*GOAL OF THE EXERCISE*. Copy each line of the listing below where the word "type" turns up.

*THE INPUT*.
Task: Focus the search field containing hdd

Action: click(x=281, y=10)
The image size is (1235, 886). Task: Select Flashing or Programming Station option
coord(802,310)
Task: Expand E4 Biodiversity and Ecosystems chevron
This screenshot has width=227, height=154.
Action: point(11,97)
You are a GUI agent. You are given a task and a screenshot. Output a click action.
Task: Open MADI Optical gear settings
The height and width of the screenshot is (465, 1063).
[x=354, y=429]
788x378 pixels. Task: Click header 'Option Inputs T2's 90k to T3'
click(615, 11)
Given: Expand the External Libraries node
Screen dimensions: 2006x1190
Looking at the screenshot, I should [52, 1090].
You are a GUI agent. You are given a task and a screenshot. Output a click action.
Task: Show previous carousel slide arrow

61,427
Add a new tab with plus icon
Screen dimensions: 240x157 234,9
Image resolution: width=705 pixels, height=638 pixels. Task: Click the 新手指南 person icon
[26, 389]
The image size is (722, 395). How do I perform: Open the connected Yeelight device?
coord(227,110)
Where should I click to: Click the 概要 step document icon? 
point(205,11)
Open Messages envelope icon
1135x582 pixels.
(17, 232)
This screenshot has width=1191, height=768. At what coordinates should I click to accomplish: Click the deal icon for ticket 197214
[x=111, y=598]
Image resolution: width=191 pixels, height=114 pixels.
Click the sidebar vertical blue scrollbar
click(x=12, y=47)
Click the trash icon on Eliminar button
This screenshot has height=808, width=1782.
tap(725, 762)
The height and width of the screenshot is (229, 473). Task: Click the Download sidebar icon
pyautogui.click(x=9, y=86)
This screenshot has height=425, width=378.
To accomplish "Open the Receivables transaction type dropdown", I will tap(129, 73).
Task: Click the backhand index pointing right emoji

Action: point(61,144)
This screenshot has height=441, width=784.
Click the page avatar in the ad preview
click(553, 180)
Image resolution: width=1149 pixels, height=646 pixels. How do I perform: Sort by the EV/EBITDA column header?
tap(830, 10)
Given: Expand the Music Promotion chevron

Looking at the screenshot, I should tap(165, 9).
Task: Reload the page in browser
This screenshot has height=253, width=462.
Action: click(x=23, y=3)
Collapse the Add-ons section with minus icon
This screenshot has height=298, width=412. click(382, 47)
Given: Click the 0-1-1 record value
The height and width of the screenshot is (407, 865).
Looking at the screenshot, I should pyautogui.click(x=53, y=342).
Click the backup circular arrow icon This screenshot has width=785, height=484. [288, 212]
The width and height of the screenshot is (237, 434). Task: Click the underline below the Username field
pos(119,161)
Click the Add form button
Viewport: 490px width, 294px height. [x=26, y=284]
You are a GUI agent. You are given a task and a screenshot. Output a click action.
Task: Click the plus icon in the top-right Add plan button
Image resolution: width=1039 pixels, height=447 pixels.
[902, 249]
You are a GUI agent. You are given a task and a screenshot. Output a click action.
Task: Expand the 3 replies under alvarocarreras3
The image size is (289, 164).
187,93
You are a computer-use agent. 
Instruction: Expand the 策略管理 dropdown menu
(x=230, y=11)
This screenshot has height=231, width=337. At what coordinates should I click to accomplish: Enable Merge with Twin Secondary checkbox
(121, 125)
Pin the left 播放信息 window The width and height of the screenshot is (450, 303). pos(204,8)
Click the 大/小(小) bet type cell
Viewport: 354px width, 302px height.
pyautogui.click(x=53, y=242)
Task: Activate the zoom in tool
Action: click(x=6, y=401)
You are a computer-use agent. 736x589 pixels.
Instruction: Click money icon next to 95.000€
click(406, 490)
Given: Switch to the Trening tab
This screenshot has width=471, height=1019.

*SOLUTION FOR THIS TASK*.
To accomplish "Open the Receivables transaction type dropdown", I will tap(129, 73).
Click the 大/小(小) bet type cell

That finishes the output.